Competing Interests Statement

The authors declare no competing interests.

Figures

Fig. 1
Fig. 1. Crystal structures of human σ1 receptor bound to the classical antagonists haloperidol and NE-100.
| a, σ1 ligand pharmacophore, based on the work of Glennon et al. Representative σ1 ligands are shown below. b, The overall structure of the human σ1 receptor (PDB 5HK1). c, The structure of a single σ1 monomer, with the secondary structural elements labeled. d and e, The binding pocket of the human σ1 receptor (blue) binding in complex with haloperidol (orange, PDB ID: 6DJZ) (d) and NE-100 (light green, PDB ID: 6DK0) (e).
Fig. 2
Fig. 2. | Crystal structure of the human σ1 receptor bound to the classical agonist (+)-pentazocine.
In all panels, the structure of human σ1 receptor bound to (+)-pentazocine (PDB ID: 6DK1) is shown in orange, and the structure of the human σ1 receptor bound to PD 144418 (PDB ID: 5HK1) is show in blue. The ligands (+)-pentazocine and PD 144418 are shown in yellow and cyan, respectively. Wire mesh represents Fo-Fo density, where green mesh corresponds to regions where there is more electron density in the (+)-pentazocine-bound structure relative to the PD 144418-bound structure, and red mesh is the opposite. a, An alignment of the overall structures of σ1 receptor bound to PD 144418 and (+)-pentazocine, with helix α4 highlighted by a red box. b, A close up of helix α4 alignment that was highlighted in a, shown in a stick representation with Fo-Fo density contoured at 2.5σ. c, An alignment of the (+)-pentazocine and PD 144418-bound structures in the binding pocket. d.
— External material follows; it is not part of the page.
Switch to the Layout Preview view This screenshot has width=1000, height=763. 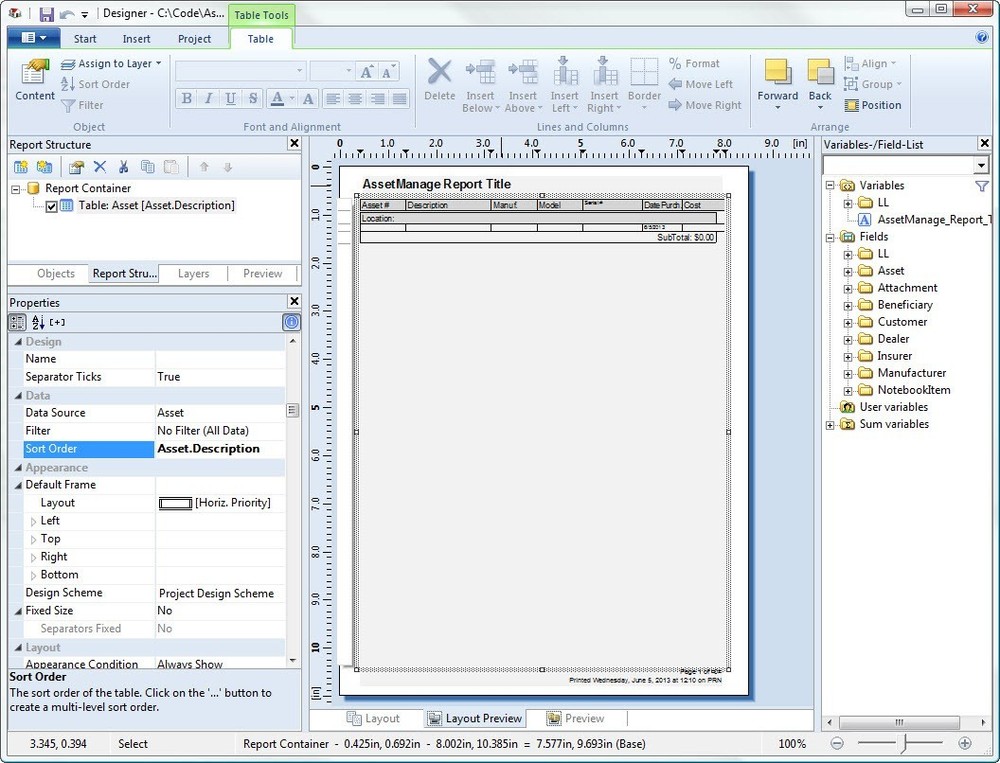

Helix α4 position in simulation for unliganded (grey), (+)-pentazocine-bound (orange), and haloperidol-bound (blue) conditions. Multiple simulation frames comprising approximately 1 μs of simulation per condition are shown.
Fig. 3
Fig. 3. | kinetic analysis of ligand binding to the σ1 receptor
a, Association of [3H](+)-pentazocine with the σ1 receptor measured in SPA format at 23 °C. The six ligand concentrations assayed are 300 nM (red), 100 nM (orange), 30 nM (yellow), 10 nM (green), 3 nM (blue), and 1 nM (violet). The best-fit monophasic curve for each concentration is shown as a dotted black line, and the best-fit biphasic curve for each concentration is shown as solid black lines. Error bars represent SEM. Data shown are representative from three independent experiments performed in duplicate. b and c, Residual plots for the monophasic (b) and biphasic (c) curves and the individual data points shown in a. Colors differentiate concentration of [3H](+)-pentazocine used, and are the same as in a. d, Dissociation of [3H](+)-pentazocine from the σ1 receptor in SPA format at 23 °C. Colors represent initial [3H](+)-pentazocine concentrations as denoted in a. Solid black lines represent the best-fit monophasic exponential decay curve. Error bars represent SEM. Data shown are representative of two independent experiments performed in duplicate.
Fig. 4
Fig. 4. | Molecular dynamics simulation reveals a putative binding pathway for (+)-pentazocine
a. Binding pathway of (+)-pentazocine, with the “lid” region shown in red and the beta strands that separate shown in purple. From left to right: simulation begins with an unliganded receptor, where the “lid” region then opens. Next, the interior of the receptor opens, and the ligand enters and binds through this opening. b. A simulation frame after the ligand has entered the binding pocket (tan), compared to a frame initiated from the crystal structure with the ligand bound (blue). Protein backbone is shown for the binding simulation in grey. Helix α4 is located at the top of the rendering.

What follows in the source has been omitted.